## Problem description
Could you return, exactly as written, every line from the one containing "Instruction: Select the Form Factor label" through the last line of the entries below, leaving out the pictures?

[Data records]
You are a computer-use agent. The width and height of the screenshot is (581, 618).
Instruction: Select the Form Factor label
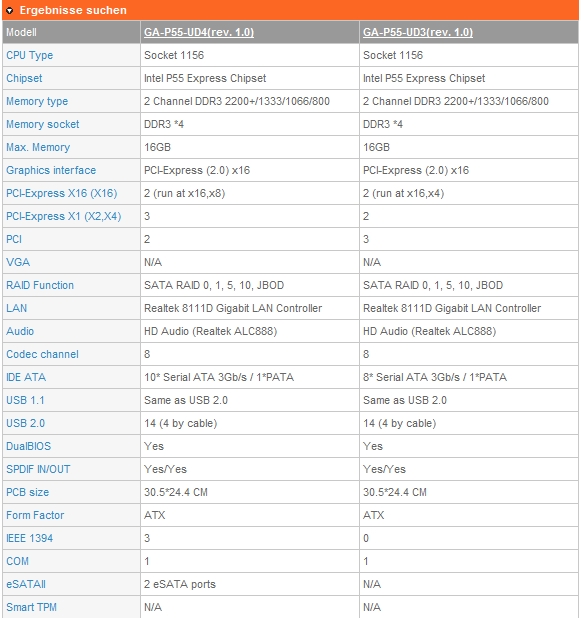[x=35, y=515]
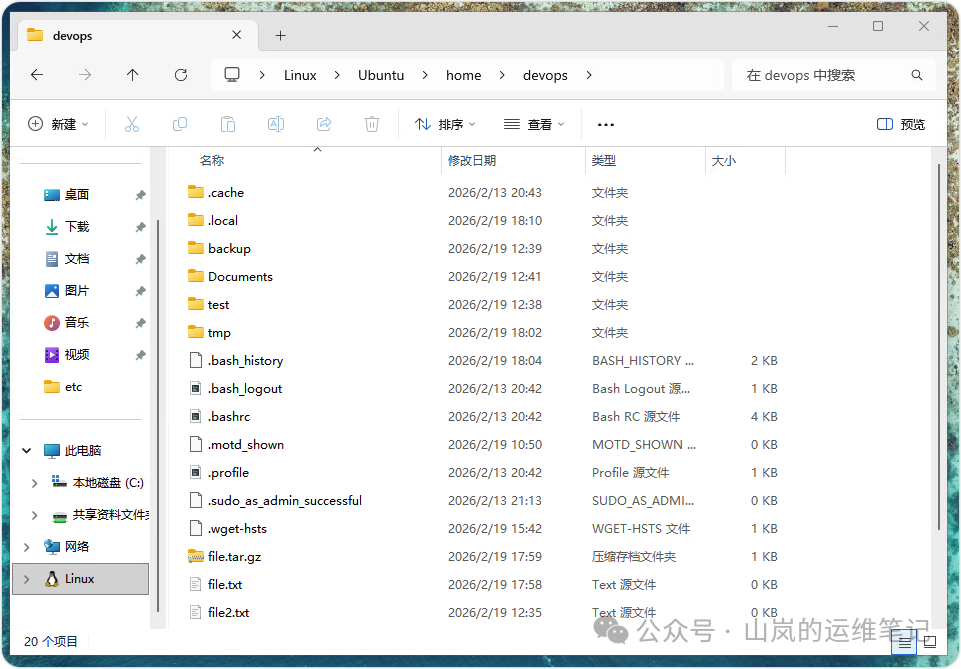Open the 新建 dropdown menu
This screenshot has width=961, height=669.
[x=57, y=124]
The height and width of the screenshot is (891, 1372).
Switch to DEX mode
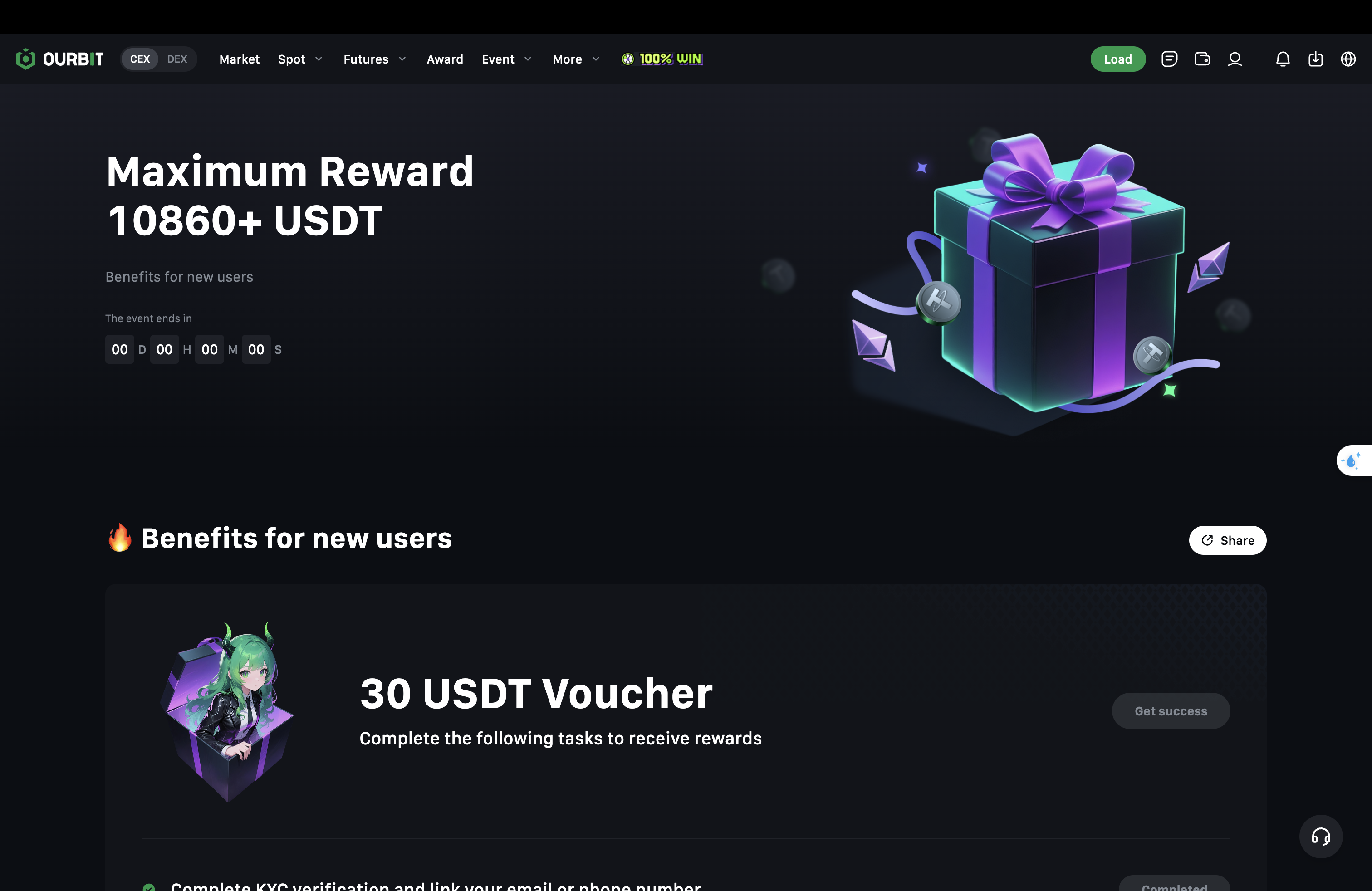[177, 59]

## Written solution
Instruction: Select the Form Factor label
[x=35, y=515]
Open the 新建 dropdown menu
This screenshot has width=961, height=669.
[x=57, y=124]
The height and width of the screenshot is (891, 1372).
Switch to DEX mode
[177, 59]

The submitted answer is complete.